What is the expected impact of The Red Sea Project on local businesses in tourism and beyond?

PAGANO: The Red Sea Project will benefit players along the tourism value chain, from local service providers to adjacent communities and future guests. The Red Sea Project is working to align with the three pillars of Vision 2030: creating a vibrant society, a thriving economy and an ambitious nation. Working in tandem with a range of domestic and international partners is key for the construction and operation of hotels, residential properties, commercial assets and tourist attractions. More than 1000 contracts worth more than SR25bn ($6.7bn) had been signed for the project as of August 2022, and 70% of the value was awarded to Saudi companies. We aim to implement circular systems that will establish a local source for sustainable and high-quality agriculture products. For example, we are partnering with various agricultural companies both locally and internationally to explore innovative food-production solutions such as biosaline farming. We are also identifying opportunities to farm seafood sustainably and establish eco-friendly recirculating aquaculture systems.

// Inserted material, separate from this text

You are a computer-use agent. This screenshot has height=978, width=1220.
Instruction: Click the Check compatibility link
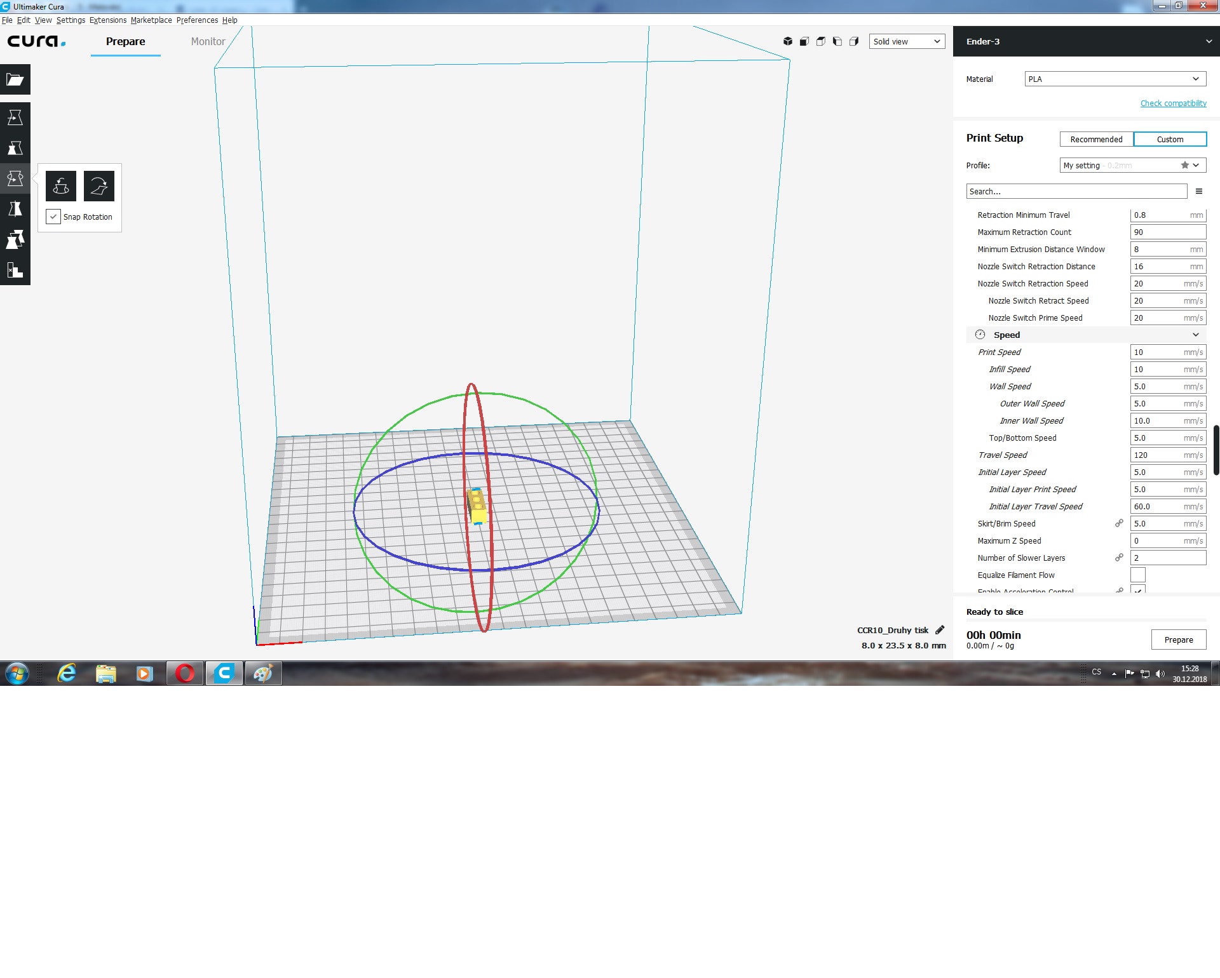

In what ways can players in the sector complement government initiatives to diversify tourist offerings and source markets?

PAGANO: Many established tourist destinations are facing challenges related to climate change, biodiversity loss, land degradation and mass tourism. While these pose risks, they also represent opportunities for our industry to take the lead in finding solutions.

Making the Kingdom more accessible is a key goal of Vision 2030. Tourism is at the heart of this, with a focus on not only domestic and religious tourism, but also targeting a wider variety of inbound tourists. There have been structural and regulatory changes, as well as investment in giga-projects, to bolster the Kingdom’s position as one of the world’s fastest-growing tourism destinations in the world.

The project has also been aligned with global trends in luxury tourism – a segment seeing unprecedented growth – since the planning stages. By pioneering a new relationship between luxury and the environment, we are inviting the world to explore a new side of the country’s cultural, historical and natural heritage.